Is there a design pattern for setting optimum launch configuration based on device?

It’s pretty typical to have to fine tune launch configuration based the device type, including things like the number of threads, the size of the shared memory area, thread coarsening factor, etc.

My ideal case is to have a configuration file somewhere that provides these parameters per kernel for each device we’ve tested on (plus a fallback).

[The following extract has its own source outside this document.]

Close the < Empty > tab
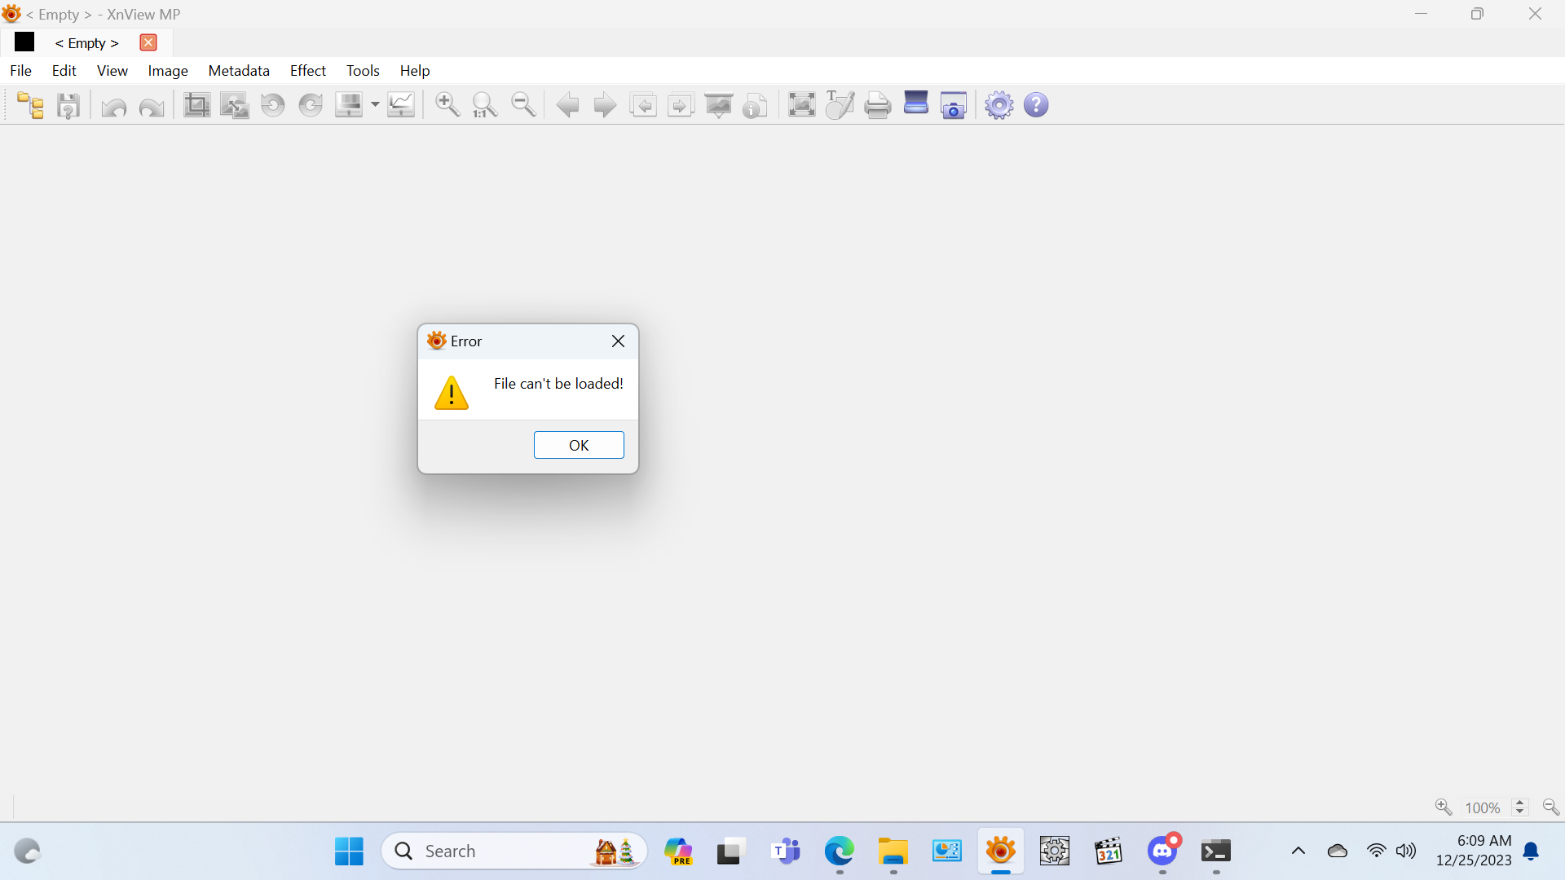This screenshot has width=1565, height=880. click(x=148, y=43)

Then at kernel launch, these are used as launch parameters.

Is there a well established pattern that I could turn to for this use case?

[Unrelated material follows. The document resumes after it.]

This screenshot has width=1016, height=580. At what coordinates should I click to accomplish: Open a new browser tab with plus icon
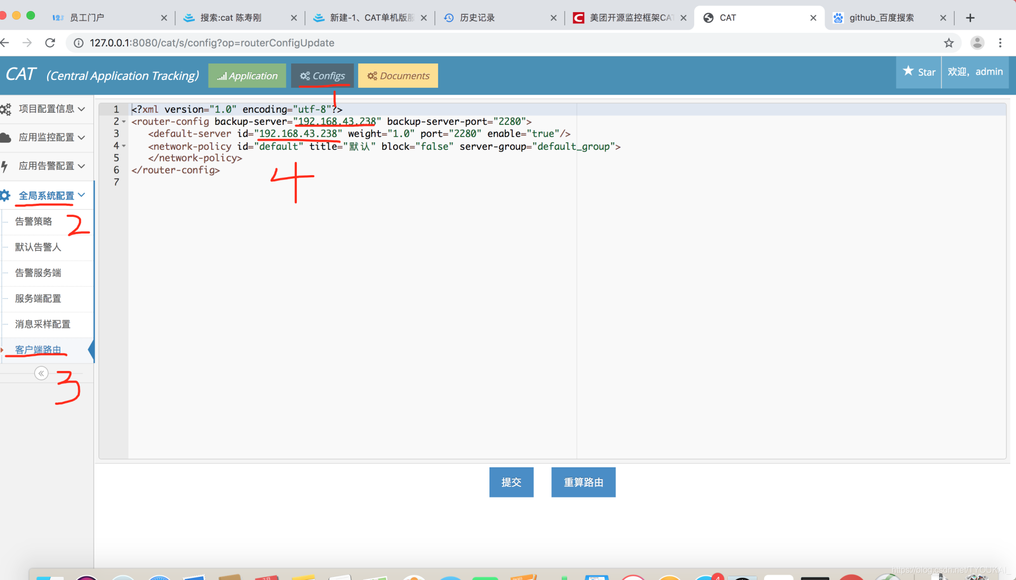970,17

One important proviso: these configurations must be known at compile time since, for loop unrolling etc., some of these parameters appear as template parameters, and so each template variation needs to be compiled ahead of time.

You would need an if statement for each possible combination of template parameters.

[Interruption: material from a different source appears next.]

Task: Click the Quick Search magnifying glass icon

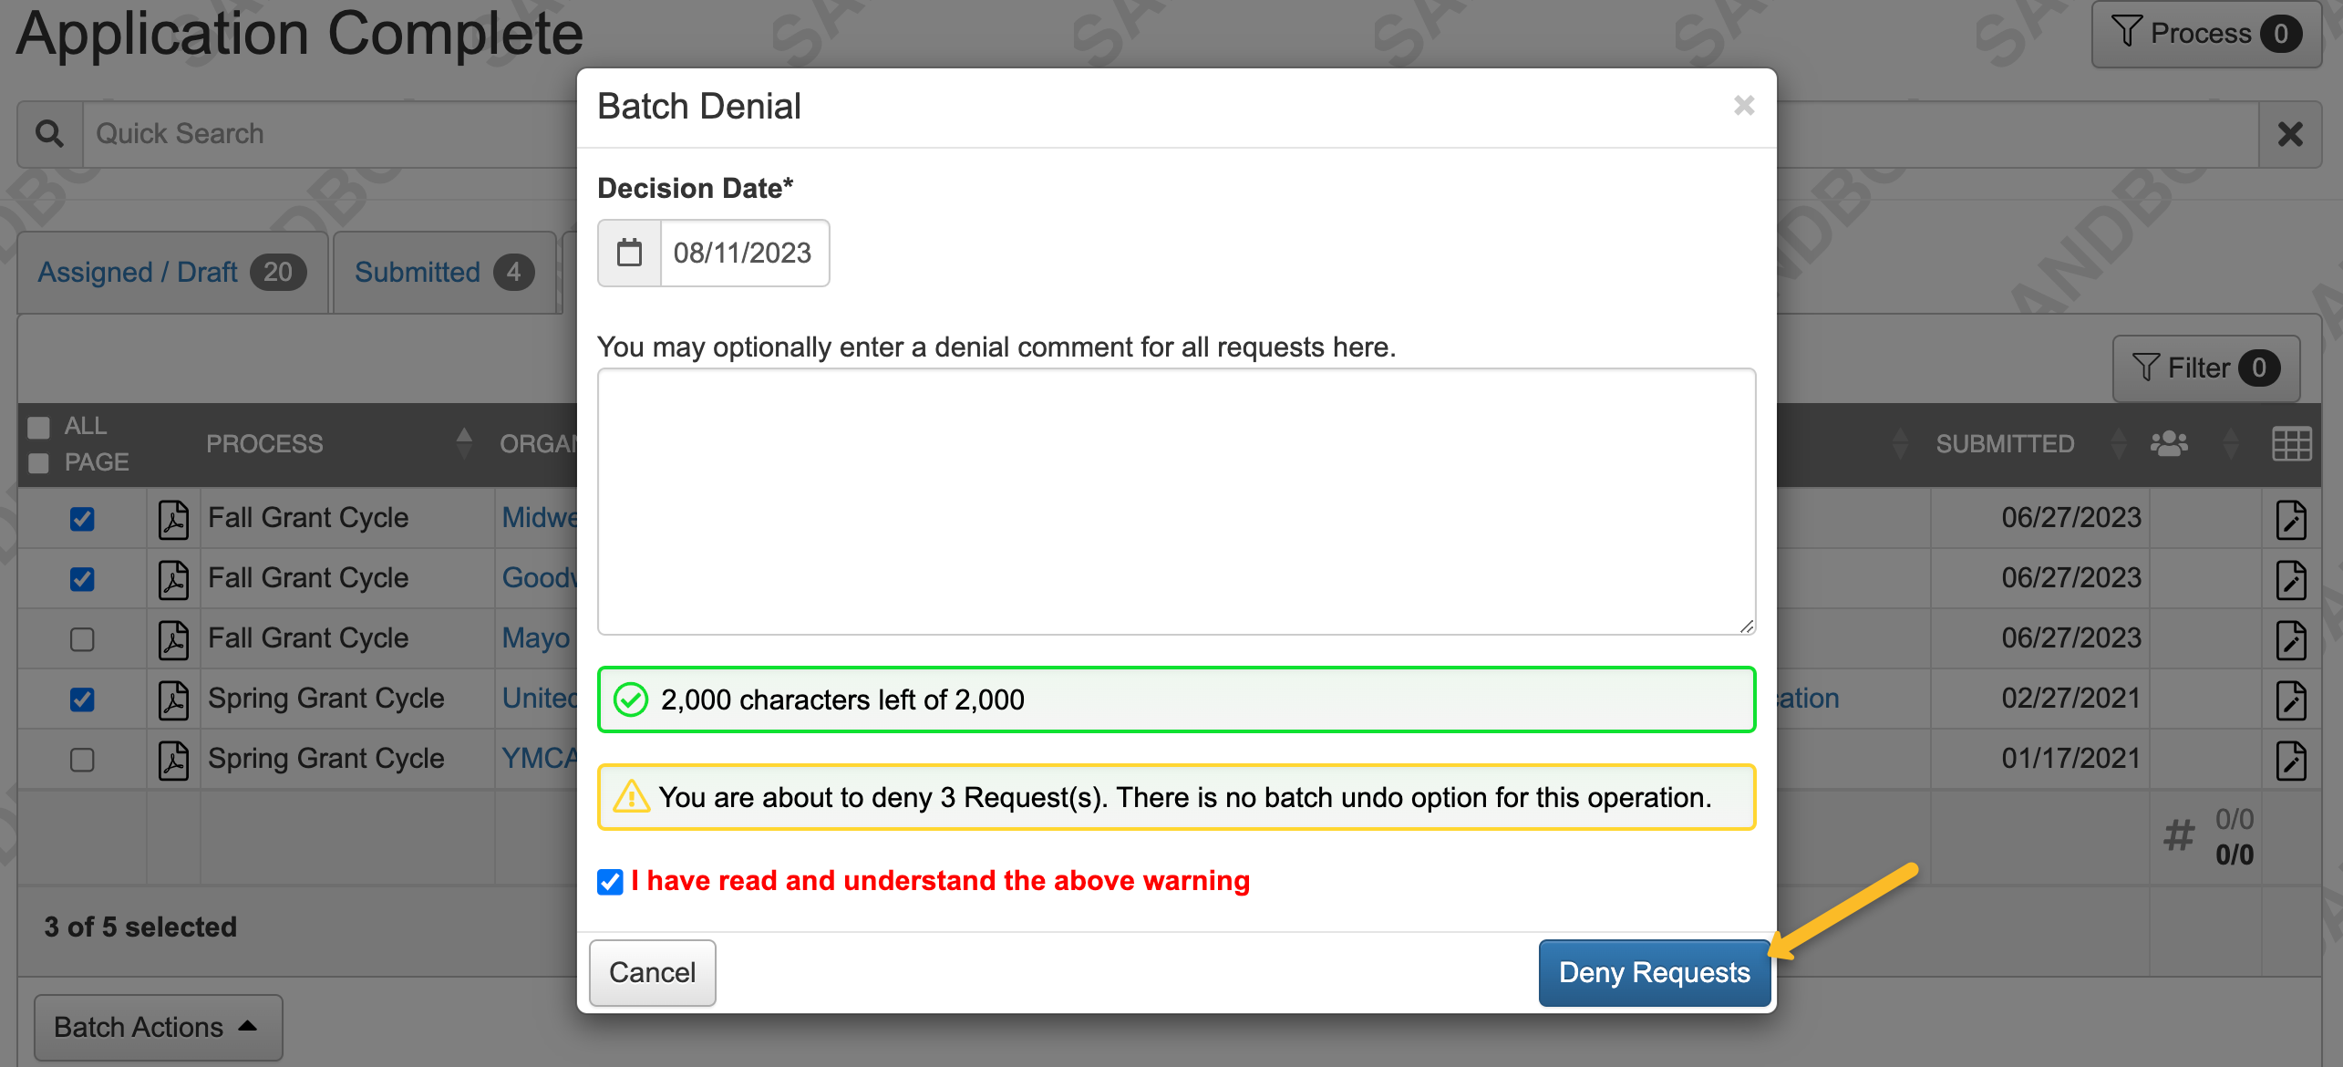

if(blocksize == 32) launch kernel<32>
else if(blocksize == 64) launch kernel<64>

For one of my projects, I used the following approach.

struct LaunchParams{
    int a,b,c;
};

#define FOR_EACH_CONFIG_DO_IT \
  IT(32,4,4) IT(64,8,16)


void launchkernel(LaunchParams params){
   #define IT(a,b,c) \
      if(params.a == a && params.b == b && params.c == c){ \
          kernel<a,b,c>(); \
      } else

   FOR_EACH_CONFIG_DO_IT
   { std::cout << "config not possible\n"; } // the final else case


   #undef IT
}